Problem statement: Each line of the data below from the one holding "Where should I click to: Add" to the one holding "You are a computer-use agent. The", inclusive, is to be reproduced exactly; no other line belongs in the answer.

Extracted records
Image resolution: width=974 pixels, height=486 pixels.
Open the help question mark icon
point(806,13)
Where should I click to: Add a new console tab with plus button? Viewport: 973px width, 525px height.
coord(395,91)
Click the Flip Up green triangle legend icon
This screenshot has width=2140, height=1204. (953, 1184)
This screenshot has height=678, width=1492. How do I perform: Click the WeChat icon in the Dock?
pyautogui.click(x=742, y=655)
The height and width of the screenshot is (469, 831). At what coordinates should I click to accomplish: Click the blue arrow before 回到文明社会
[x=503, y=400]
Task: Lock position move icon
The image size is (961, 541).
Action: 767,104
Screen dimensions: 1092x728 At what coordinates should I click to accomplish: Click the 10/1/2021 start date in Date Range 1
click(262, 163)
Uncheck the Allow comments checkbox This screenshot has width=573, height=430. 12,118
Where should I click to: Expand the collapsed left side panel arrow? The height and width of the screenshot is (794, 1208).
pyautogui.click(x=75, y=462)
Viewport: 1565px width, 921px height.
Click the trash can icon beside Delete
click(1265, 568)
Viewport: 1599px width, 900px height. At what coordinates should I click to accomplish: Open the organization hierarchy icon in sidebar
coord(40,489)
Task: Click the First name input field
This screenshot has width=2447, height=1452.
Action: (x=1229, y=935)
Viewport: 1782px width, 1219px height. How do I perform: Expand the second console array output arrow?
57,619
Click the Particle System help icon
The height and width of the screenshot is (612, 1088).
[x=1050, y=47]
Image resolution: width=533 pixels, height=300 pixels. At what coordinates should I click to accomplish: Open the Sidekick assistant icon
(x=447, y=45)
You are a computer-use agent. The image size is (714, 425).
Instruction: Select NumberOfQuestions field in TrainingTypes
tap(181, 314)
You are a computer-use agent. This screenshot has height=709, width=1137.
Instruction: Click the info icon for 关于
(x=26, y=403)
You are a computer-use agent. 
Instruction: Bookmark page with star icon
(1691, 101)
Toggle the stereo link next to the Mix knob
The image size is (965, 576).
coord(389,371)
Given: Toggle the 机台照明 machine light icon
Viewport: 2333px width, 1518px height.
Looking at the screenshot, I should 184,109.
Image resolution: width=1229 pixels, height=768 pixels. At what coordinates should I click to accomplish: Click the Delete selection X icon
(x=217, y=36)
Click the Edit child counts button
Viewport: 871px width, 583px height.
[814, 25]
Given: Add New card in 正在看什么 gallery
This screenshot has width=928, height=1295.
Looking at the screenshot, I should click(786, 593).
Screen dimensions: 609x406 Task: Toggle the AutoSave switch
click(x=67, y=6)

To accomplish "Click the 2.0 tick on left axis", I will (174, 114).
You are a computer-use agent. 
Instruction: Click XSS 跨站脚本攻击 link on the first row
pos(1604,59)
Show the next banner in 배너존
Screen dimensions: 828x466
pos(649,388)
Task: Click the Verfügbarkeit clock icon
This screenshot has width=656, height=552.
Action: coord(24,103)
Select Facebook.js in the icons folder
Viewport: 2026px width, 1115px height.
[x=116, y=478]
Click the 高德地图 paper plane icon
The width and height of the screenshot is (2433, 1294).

Exercise result:
Where should I click to: Add a new console tab with plus button? Viewport: 973px width, 525px height.
coord(395,91)
Click the Flip Up green triangle legend icon
This screenshot has width=2140, height=1204. (953, 1184)
This screenshot has height=678, width=1492. How do I perform: Click the WeChat icon in the Dock?
pyautogui.click(x=742, y=655)
The height and width of the screenshot is (469, 831). At what coordinates should I click to accomplish: Click the blue arrow before 回到文明社会
[x=503, y=400]
Task: Lock position move icon
The image size is (961, 541).
Action: 767,104
Screen dimensions: 1092x728 At what coordinates should I click to accomplish: Click the 10/1/2021 start date in Date Range 1
click(262, 163)
Uncheck the Allow comments checkbox This screenshot has width=573, height=430. 12,118
Where should I click to: Expand the collapsed left side panel arrow? The height and width of the screenshot is (794, 1208).
pyautogui.click(x=75, y=462)
Viewport: 1565px width, 921px height.
Click the trash can icon beside Delete
click(1265, 568)
Viewport: 1599px width, 900px height. At what coordinates should I click to accomplish: Open the organization hierarchy icon in sidebar
coord(40,489)
Task: Click the First name input field
This screenshot has width=2447, height=1452.
Action: (x=1229, y=935)
Viewport: 1782px width, 1219px height. How do I perform: Expand the second console array output arrow?
57,619
Click the Particle System help icon
The height and width of the screenshot is (612, 1088).
[x=1050, y=47]
Image resolution: width=533 pixels, height=300 pixels. At what coordinates should I click to accomplish: Open the Sidekick assistant icon
(x=447, y=45)
You are a computer-use agent. The image size is (714, 425).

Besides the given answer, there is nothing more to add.